Our trek, as I recall, had just a single bend before we reached the battle site, where Chris stands below right reading National Park Service interpretive signs.
I won’t offer much explanation of the battle. The internet has lots of detail. I believe you can read the general summary below left. The actual trestle from a January 1, 1864 photo below right, just nine months before the Confederate attackers burned it to the ground.
Rather than rebuild the wooden structure, engineers constructed a limestone viaduct across the creek, and filled the crossing above it with a sound earthen and stone base to support the railbed.
I recorded this three minute video at the battle site to give you a feel for the terrain and the trail.
The Nature of the Trail
Our hike emphasized the intersection of human and natural history. The trail passes through what some would view as wild country, rich with diverse trees, plants, and critters, as well as several stream crossings, a swamp, and occasional meadows along its full eleven mile length from Athens to Veto. Even the segment Chris and I walked could be viewed as wild. However, there is a big difference between wild and wilderness, the kind that meets the 1964 US Wilderness Act definition: an area where the earth and its community of life are untrammeled by man, where man himself is a visitor who does not remain. The trail corridor is anything but untouched. Crews maintained the rail line for nearly 130 years as trains passed daily or more often, belching smoke and breaking the silence. Agricultural pursuits and timber cutting in the area changed the face of the land repeatedly. A modern country road parallels the line in places. Now, an appearance of wildness, yes. Wilderness? Not even close!
Let’s examine some of the wildness along the stretch we hiked. I’ve frequently mentioned in these Great Blue Heron Posts my fascination with forest vines. Muscadine grape vines greeted us along the trail, secure in their main canopy occupancy high above us.
I don’t often encounter red mulberry. The US Forest Service notes the principal value of this species:
The wood is of little commercial importance. The tree’s value is derived from its abundant fruits, which are eaten by people, birds, and small mammals.
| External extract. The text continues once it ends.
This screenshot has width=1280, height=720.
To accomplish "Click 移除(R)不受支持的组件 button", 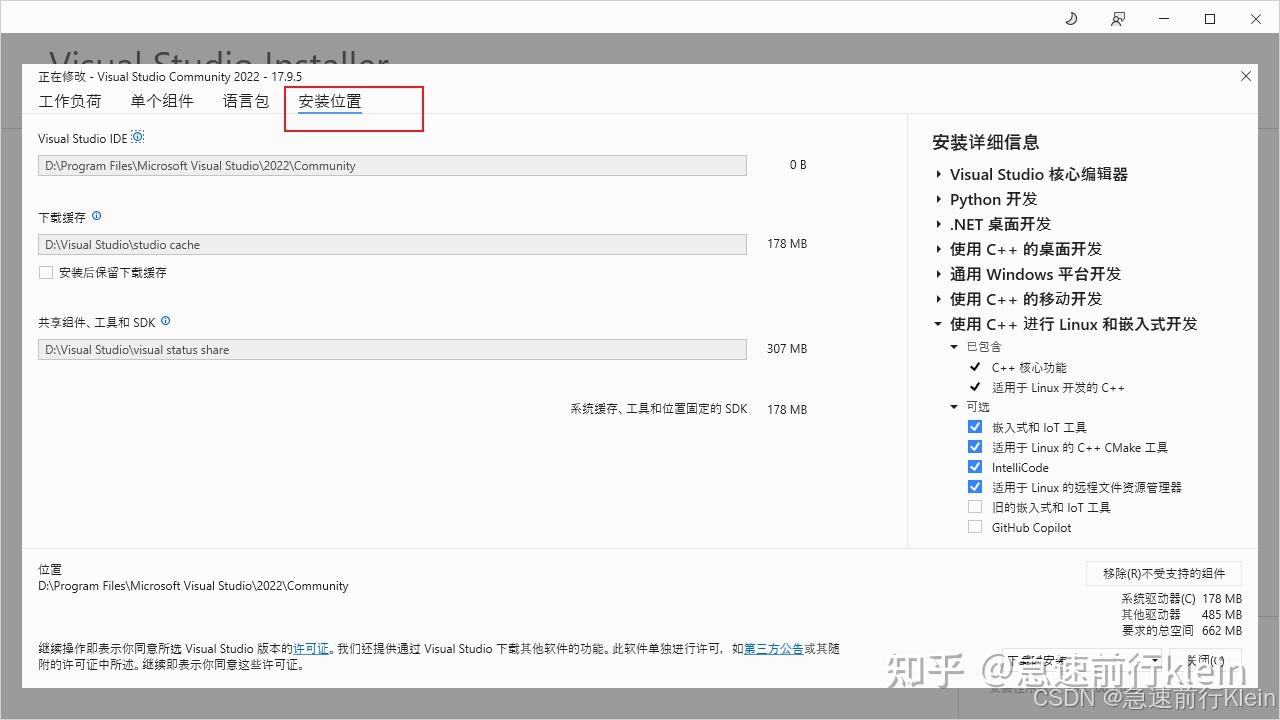I will (x=1163, y=573).
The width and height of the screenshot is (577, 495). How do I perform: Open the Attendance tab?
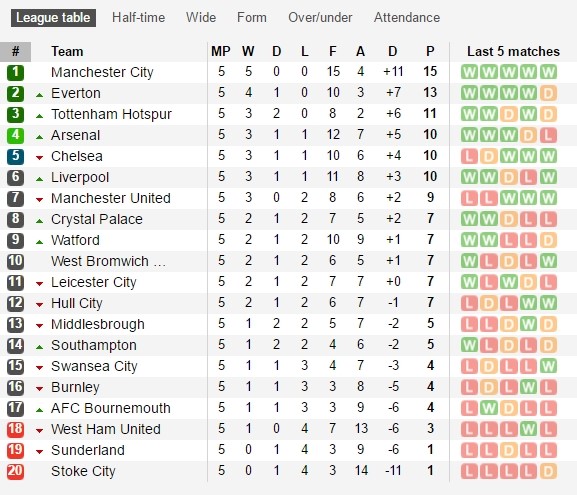407,18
An online NC State University Cooperative Extension bulletin describes the spiny formidable plant below:
Aralia spinosa, commonly called devil’s walking stick or Hercules’ club, gets its common name from the stout, sharp spines found on its leaf stalks, stems and branches. This is a large, upright, suckering, deciduous shrub that typically grows to 10-15’ tall, but infrequently grows as a small flat topped tree to as much as 35’ tall. In its native range in the eastern U.S., it is commonly found in wood margins, fields and pastures as well as a forest or natural area at the edge of woods or along streams in moist woods.
I include mention and photos only because of this species’ odd name and thorny character.
An online Penn State Extension publication says this about Japanese honeysuckle (photo below):
It was brought to the United States, along with other non-native honeysuckles as an ornamental plant. Like many invasive species, Japanese honeysuckle likes to grow along the edge of a disturbance (wood edge, path). It prefers full sun, but it can grow in shaded environments. This plant reproduces by seed or from the runners that can root at the node. Growth is aggressive, and the plant will climb over other desirable plant material. In warmer areas, it is semi-evergreen to evergreen. The white, ornate flowers appear in the spring and are very fragrant.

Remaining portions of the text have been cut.